A recombinant BCG expressing the ESX-1 from M. tuberculosis provided improved protection over BCG but, as a downside, was also more virulent in murine models and therefore not an easily usable vaccine candidate10,114. Following this observation, the idea to recombine BCG with the ESX-1 of less-virulent mycobacteria such as M. marinum was proposed, which resulted in the construction of a recombinant BCG expressing ESX-1Mmar, which confers improved protection compared to BCG in different murine models. This candidate vaccine induced higher levels of CD4+/CD8+ T-cell responses, likely through the establishment of cytosolic contact via the heterogeneous ESX-1Mmar system, which induces innate and adaptive signaling events that are not induced by standard BCG strains113 (Figure 3), while remaining at a similar safety level as parental BCG.
The picture of how exactly ESAT-6 influences intracellular signaling remains an unsolved puzzle. In the context of M. tuberculosis infection, ESAT-6 represents a harmful virulence factor, but, in the context of vaccination with recombinant BCG, ESAT-6 acts as a potent immunogen and initiator of important, additional signaling pathways114,116.

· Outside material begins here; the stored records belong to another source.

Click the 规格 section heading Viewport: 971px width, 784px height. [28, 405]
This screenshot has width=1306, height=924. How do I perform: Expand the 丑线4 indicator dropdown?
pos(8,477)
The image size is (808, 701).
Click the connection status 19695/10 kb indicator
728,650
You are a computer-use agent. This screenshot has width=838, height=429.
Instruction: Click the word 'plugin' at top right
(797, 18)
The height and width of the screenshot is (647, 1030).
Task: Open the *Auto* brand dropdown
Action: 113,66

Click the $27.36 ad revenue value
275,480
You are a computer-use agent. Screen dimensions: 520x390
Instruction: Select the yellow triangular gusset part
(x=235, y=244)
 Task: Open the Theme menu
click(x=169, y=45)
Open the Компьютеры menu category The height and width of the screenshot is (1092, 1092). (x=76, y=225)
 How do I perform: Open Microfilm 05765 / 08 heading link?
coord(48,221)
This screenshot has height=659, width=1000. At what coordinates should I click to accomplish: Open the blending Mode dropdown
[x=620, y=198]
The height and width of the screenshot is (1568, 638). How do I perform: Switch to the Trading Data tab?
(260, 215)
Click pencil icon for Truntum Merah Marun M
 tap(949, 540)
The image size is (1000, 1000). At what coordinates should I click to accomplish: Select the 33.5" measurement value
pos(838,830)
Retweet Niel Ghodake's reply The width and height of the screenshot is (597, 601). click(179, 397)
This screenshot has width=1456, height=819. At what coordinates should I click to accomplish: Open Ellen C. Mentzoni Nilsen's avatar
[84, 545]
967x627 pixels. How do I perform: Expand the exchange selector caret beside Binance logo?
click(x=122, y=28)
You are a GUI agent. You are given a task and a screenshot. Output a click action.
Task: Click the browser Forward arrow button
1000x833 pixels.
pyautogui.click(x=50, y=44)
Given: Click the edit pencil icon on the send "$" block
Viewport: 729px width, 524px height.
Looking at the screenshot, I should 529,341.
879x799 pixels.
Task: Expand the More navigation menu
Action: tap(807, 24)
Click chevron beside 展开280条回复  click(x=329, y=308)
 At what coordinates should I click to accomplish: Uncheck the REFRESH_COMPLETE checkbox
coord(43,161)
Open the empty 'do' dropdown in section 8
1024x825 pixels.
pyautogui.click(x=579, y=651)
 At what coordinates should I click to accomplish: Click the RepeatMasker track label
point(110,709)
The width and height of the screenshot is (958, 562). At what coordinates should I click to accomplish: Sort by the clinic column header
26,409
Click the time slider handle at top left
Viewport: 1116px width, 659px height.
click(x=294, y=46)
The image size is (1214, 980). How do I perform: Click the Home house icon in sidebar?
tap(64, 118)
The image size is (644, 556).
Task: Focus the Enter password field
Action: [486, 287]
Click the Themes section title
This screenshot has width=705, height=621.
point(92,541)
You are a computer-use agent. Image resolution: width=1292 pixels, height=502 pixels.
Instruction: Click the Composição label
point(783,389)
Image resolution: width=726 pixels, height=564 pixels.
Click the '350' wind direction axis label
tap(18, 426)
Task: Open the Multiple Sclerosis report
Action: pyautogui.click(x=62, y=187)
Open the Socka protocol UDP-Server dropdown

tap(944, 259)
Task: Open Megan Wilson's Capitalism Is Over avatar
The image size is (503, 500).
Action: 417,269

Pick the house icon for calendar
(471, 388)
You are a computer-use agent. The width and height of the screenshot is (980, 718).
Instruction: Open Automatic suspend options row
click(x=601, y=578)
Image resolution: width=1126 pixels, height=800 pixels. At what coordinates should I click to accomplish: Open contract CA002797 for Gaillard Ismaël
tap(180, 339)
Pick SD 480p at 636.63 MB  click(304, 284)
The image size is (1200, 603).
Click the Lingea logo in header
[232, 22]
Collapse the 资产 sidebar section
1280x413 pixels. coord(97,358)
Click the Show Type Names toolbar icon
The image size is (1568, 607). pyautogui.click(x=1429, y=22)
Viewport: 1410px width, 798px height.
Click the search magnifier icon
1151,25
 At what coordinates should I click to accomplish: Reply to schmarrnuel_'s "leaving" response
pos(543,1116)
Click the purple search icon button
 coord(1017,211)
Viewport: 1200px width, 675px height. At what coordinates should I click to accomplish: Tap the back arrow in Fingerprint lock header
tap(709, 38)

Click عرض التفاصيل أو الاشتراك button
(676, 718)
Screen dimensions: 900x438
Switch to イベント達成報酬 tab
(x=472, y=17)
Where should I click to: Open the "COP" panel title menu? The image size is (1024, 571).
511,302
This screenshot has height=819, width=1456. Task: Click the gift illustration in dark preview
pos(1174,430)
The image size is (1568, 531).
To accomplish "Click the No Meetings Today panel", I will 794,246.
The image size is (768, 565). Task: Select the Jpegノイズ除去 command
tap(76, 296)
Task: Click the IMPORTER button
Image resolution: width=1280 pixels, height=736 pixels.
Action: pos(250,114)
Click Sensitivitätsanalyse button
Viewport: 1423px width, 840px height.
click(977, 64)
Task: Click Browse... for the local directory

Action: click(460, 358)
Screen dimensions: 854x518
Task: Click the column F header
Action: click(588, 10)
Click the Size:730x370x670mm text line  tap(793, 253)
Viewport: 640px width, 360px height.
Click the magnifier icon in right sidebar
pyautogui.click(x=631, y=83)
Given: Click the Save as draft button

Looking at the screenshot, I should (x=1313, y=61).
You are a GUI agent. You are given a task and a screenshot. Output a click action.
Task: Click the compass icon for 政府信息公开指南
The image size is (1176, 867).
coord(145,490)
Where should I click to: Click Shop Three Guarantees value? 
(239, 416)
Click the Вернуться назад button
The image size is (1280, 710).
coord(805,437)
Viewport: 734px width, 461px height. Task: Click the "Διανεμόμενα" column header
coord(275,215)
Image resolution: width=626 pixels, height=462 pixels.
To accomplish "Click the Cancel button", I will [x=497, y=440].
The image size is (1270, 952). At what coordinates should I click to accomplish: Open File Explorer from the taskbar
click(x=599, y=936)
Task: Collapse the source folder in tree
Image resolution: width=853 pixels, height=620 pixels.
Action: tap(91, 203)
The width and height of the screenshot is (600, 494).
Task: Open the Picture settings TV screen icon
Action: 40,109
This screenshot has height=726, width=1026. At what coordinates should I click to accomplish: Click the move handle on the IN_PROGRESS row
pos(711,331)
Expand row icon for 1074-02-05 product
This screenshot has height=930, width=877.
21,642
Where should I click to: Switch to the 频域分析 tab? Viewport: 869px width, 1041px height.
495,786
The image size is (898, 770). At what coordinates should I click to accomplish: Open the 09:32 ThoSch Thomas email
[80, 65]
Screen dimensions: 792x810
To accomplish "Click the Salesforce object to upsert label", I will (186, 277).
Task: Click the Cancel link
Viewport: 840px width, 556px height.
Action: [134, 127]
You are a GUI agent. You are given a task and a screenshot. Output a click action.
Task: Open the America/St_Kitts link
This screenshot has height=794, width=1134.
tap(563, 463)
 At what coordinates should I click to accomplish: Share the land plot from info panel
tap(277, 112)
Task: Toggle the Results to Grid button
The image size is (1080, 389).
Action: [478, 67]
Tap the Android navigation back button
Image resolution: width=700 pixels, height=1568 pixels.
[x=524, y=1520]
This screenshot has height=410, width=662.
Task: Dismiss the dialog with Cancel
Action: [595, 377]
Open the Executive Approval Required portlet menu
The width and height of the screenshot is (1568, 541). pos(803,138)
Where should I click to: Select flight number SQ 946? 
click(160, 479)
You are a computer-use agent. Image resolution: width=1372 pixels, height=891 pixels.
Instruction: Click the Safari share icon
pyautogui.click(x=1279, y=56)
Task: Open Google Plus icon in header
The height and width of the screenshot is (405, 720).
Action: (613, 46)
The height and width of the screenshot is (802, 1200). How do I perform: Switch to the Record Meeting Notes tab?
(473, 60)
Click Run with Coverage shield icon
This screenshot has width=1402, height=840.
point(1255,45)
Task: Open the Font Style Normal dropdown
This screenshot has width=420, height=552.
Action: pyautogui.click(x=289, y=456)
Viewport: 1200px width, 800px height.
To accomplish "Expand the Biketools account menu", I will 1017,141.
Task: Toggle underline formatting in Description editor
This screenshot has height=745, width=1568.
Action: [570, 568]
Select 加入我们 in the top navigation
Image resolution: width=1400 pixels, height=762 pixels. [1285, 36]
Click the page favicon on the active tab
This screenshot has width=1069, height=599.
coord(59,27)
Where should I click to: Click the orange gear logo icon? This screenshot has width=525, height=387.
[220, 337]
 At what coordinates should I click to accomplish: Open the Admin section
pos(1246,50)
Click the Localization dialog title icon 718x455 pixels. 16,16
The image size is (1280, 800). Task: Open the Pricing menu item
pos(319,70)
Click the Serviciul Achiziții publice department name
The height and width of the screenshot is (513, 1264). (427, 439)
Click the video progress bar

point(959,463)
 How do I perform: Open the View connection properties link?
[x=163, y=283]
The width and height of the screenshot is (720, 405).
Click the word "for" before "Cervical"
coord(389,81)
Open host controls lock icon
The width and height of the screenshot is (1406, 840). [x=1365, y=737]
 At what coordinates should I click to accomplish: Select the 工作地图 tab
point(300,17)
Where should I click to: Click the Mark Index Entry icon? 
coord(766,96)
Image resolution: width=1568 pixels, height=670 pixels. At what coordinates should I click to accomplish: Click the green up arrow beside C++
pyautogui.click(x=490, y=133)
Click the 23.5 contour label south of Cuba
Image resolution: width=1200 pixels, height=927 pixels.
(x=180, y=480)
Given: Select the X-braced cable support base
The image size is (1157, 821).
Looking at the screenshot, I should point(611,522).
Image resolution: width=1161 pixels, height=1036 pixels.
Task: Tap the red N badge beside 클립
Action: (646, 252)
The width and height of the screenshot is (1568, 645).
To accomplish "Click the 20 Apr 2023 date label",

For the ESX-5-associated PE/PPE proteins, strong immunogenicity has been demonstrated in murine models, inducing CD4+ and CD8+ T-cell responses. Importantly, this could also be induced via cross-reactivity by non-ESX-5-associated PE/PPE proteins in a knock-out mutant not expressing the ESX-5-associated PE/PPE, thanks to the redundancy of PE/PPE proteins in the mycobacterial genome and the conservation of the essential ESX-5 secretion system needed for the secretion of a multiplicity of PE/PPE proteins43,46. The exact function of PE/PPE proteins remains largely unknown, but they have been proposed to be involved in mycobacterial capsule/cell-wall integrity, nutrient uptake, antigenic variation, immunodominance, mycobacterial growth in macrophages, and inhibition of phagosome maturation through the induction of phagosomal rupture14,43,117,118. Thus, certain PE/PPE proteins might have an impact on intracellular signaling that is similar to that of ESAT-6/CFP-10 discussed above, while other features such as nutrient uptake may not be such an important factor for immunogenicity but an interesting target to be considered for the attenuation of possible vaccine candidates.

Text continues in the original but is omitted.